Dauerquasseln als wichtiger Entwicklungsschritt

Zunächst kann die Psychologin die Mama beruhigen: So eine kleine Rednerin ist für viele Eltern eine Geduldsprobe. Die Themen eines vierjährigen Kindes sind nicht die, die die Aufmerksamkeit von uns Erwachsenen auf die Dauer fesseln und außerdem ist Stille unerlässlich für die geistige Gesundheit.

Für Kinder ist es aber nicht ungewöhnlich, dass sie ihre innere Stimme erproben, indem sie eine gewisse Zeit lang jeden Gedanken aussprechen. Ganz wichtig: Das Kind möchte seine Eltern also nicht bewusst mit dem Gerede nerven! Dieses Verhalten ist einfach ein Entwicklungsschritt, damit es sich irgendwann selbst regulieren kann. Die beschriebene Tochter sei wahrscheinlich ein extrovierter Mensch, denn diese lassen ihr Umfeld besonders gerne daran teilhaben, was sie gerade beschäftigt.

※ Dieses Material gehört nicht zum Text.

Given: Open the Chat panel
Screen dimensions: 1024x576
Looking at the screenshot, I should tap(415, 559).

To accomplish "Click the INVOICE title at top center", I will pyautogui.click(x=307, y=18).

Das bedeutet aber nicht, dass die Mama sich keine Ruhe gönnen darf und rund um die Uhr für den Redeschwall ihres Kindes verfügbar sein muss. Im Gegenteil, Eltern sollten ihr Kind darin unterstützen, dass es lernt, besser zu filtern, welche Informationen es mitteilt.

Tipps der Kinderpsychologin

Die Psychologin hat mehrere Ideen, was Eltern und Kindern in so einem Fall helfen kann:

1. Unterschied zwischen Selbstgespräch und Dialog erkennen

„Eltern sollten unterscheiden, welches Geschwätz Selbstgespräche sind, auf die sie eigentlich nicht achten müssen, und welches Geschwätz dazu gedacht ist, Gefühle zu teilen. Zweites hat höhere Priorität für eine Antwort, um zu zeigen, dass sie sich dafür interessieren, was das Kind zu sagen hat.

In dem speziellen Fall hört es sich so an, als müsste das Kind diesen Unterschied selbst noch lernen, da es aktuell auf jeden Gedanken eine Reaktion der Mutter erwartet. Edlynn nennt auch Beispiele, um den Unterschied zu verdeutlichen: „Ich werde ein Bild zeichnen und ich werde Rot und Blau und Lila verwenden”, wäre ein Selbstgespräch, anders als „Mama – schau dir das Bild an, das ich gezeichnet habe!”

2. Grenzen setzen

Die zweite Empfehlung lautet: „Setze Grenzen und erkläre deinem Kind, dass du dich den ganzen Tag über auf andere Aufgaben konzentrieren müssen und du sicherstellen möchtest, dass du wirklich auf das hörst, was deinem Kind am wichtigsten ist.”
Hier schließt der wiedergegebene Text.